Today marks the start of Public Health Week, when the American Public Health Association brings together communities across the nation to recognize past public health contributions and to highlight present public health challenges.
There is no public health challenge more pressing than our nation’s epidemic of motor vehicle crash deaths. Public health is not only about disease outbreaks, contaminated drinking water, diet, exercise, or smoking cessation. It is also about preventing injuries and deaths in motor vehicle crashes, a leading cause of death for all Americans – and the leading cause of death for Americans from ages 5 to 24.
More than 30,000 of us die every year because of a motor vehicle crash.
According to the Centers for Disease Control and Prevention (CDC), more than 2.5 million Americans went to the emergency department —and nearly 200,000 were then hospitalized—for crash injuries in 2012.

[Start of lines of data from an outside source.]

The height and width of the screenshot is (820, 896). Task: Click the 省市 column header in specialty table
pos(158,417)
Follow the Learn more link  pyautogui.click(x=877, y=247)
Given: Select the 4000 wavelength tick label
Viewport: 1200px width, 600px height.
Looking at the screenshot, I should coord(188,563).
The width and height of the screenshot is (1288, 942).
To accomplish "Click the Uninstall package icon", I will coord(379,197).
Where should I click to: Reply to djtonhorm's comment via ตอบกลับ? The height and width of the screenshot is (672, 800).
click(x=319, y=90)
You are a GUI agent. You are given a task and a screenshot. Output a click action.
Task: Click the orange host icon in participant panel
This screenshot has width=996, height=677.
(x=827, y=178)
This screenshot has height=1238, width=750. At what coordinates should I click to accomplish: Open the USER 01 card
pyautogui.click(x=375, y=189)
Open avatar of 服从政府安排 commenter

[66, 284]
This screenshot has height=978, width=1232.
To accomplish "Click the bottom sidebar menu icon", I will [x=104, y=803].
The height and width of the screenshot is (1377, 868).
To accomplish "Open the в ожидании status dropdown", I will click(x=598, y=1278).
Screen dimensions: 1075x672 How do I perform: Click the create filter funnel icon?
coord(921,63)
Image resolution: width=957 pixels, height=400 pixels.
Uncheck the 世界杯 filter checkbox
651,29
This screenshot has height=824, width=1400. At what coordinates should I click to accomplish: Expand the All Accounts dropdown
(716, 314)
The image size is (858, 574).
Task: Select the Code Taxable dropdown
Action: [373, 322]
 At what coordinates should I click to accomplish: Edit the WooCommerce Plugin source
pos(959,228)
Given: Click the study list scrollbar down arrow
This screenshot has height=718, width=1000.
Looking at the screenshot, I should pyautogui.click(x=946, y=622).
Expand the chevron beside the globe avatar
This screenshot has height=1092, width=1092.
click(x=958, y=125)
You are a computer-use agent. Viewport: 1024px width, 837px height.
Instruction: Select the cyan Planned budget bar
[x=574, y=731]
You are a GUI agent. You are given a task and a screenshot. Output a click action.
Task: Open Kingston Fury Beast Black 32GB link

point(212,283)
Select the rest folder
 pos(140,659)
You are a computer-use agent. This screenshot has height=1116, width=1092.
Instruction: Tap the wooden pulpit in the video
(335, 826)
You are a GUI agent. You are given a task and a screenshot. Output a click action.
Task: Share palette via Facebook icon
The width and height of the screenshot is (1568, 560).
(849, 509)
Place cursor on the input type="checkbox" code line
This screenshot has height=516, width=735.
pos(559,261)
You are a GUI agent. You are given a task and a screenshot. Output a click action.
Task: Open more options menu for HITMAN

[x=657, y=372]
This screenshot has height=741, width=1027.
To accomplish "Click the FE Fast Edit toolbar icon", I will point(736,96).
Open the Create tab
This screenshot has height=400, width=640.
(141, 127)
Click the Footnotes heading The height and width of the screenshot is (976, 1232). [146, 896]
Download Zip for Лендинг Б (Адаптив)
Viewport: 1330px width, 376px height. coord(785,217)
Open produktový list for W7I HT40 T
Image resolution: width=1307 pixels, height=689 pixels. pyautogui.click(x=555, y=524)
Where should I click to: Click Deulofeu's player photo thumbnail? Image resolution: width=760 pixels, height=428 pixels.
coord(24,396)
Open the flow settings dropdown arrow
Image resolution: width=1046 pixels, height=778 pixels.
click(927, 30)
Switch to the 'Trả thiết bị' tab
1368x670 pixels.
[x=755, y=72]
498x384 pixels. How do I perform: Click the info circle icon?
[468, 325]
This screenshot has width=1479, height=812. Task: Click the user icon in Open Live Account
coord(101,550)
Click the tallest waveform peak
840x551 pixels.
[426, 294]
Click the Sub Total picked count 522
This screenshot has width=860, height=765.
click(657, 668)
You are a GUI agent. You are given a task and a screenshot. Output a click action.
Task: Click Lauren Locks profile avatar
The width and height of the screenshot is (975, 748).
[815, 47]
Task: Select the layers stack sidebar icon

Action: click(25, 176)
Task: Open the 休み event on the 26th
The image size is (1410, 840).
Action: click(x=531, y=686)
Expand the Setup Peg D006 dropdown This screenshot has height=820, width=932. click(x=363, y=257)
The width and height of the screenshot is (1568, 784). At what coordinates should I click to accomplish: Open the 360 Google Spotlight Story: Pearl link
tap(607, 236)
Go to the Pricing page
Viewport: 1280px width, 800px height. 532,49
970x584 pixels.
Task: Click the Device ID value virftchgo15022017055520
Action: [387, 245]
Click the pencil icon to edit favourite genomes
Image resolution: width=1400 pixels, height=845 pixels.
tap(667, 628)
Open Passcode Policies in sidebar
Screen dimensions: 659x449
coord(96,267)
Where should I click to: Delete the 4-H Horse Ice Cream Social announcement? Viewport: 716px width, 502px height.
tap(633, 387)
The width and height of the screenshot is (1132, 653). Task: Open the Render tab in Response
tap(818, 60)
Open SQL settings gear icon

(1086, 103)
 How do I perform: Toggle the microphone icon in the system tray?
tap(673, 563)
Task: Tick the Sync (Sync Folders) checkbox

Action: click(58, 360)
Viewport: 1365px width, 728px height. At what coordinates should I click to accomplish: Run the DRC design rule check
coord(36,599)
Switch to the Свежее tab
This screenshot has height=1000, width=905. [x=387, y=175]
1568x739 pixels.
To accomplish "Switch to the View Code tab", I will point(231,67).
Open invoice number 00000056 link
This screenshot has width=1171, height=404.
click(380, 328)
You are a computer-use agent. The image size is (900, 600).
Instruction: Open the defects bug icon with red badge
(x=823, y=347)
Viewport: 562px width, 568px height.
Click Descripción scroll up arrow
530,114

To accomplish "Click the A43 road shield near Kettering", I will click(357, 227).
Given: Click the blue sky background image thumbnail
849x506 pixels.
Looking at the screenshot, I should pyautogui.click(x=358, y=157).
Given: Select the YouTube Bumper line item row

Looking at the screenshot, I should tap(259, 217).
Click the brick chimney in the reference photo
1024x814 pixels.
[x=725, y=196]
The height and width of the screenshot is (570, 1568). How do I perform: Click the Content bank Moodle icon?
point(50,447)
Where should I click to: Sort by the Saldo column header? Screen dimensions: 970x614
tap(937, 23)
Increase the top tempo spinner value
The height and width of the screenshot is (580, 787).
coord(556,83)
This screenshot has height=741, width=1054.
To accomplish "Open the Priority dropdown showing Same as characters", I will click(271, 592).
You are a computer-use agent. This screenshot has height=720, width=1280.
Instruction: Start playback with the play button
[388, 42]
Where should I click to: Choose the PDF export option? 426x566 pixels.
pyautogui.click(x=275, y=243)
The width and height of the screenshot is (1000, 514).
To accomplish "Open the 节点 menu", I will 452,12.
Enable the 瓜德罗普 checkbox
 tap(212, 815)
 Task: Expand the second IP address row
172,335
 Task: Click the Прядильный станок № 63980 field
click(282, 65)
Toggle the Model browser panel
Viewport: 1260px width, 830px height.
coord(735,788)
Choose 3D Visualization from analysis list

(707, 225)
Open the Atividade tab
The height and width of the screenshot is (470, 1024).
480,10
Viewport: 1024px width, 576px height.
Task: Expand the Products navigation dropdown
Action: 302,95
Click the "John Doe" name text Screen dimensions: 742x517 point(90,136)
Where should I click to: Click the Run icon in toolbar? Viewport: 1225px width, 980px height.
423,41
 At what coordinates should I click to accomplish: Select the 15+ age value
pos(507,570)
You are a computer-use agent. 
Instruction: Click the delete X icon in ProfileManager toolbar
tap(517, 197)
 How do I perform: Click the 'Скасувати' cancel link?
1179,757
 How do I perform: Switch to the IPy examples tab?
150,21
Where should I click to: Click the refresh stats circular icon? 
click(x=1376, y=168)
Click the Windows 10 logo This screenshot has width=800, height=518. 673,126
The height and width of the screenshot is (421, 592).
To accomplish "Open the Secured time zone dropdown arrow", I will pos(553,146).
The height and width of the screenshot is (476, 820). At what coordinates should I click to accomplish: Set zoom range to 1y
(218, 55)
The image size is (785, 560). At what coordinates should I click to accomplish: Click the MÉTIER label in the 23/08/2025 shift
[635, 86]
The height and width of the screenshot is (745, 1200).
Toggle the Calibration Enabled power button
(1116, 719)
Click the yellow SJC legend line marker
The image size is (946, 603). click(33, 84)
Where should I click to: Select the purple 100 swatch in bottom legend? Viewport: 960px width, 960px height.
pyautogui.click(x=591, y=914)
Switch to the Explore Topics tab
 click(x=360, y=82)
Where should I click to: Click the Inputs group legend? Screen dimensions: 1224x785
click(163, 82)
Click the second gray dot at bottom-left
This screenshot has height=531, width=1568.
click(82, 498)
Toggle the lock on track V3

In addition to the human suffering associated with hospitalization, disability, and lost productivity, there is a significant economic impact. According to the National Highway Traffic Safety Administration, the economic cost of crash deaths and injuries in 2010 was more than $240 billion.
The numbers are still being counted, but motor vehicle crashes – and the deaths and injuries resulting from them – are increasing, with an increase of more than 10 percent expected for 2015. That’s potentially 3,000 more unnecessary deaths. I think that’s unacceptable and it makes it even more critical to focus on using proven interventions.
The same public health perspective that can eliminate a disease can one day eliminate our epidemic of crash deaths. Just as the solution to preventing many communicable diseases is washing your hands, there are equally simple and easy ways that you can personally prevent the epidemic of motor vehicle crash deaths and injuries.
First, wear your seat belt. On every ride, in every vehicle, no matter where you are sitting.
Using a seat belt is the easiest and simplest way to help prevent deaths and injuries when crashes happen.
The next way you can personally prevent motor vehicle crash deaths and injuries is by preventing the accident itself. Every year, the NTSB issues its Most Wanted List of transportation safety improvements. This year’s list features many of the behaviors that cause motor vehicle crashes—distraction, impairment, and fatigue – three behaviors you control.
Let me ask you a few questions. It’s all right, remember, I’m a doctor.
Have you ever fought sleep while behind the wheel of an automobile? How often have you gotten behind the wheel when you’ve been drinking? Do you take cell phone calls while driving? Do you know texting while driving is dangerous but do it anyway “because you’re so good at it”?
The fact is when you’re behind the wheel you need to be alert, awake, and attentive. Looking away for as little as two seconds puts you – and those around you – at risk of becoming a statistic.
Let me write you a few free prescriptions that just might save your life, or somebody else’s:
- Don’t get behind the wheel if you’ve been drinking, no matter how much or how little.
- When you’re driving, leave the phone alone, hands free calls included, and
- No texting and driving. Ever. If you need to take or place a call, send a Tweet, reply to a text or check an email, pull over to a safe location, stop and park your vehicle, and then hammer out those 140 characters.
Advances in medicine have made diseases that killed millions a distant memory instead of a continuing reality. Treating the epidemic of crash related injuries and fatalities as the public health emergency that it is can help build a nation of safe, healthy communities. Take this doctor’s advice, and follow this prescription – the life you save may be your own.
Dr.Mary Pat McKay is the NTSB Chief Medical Officer.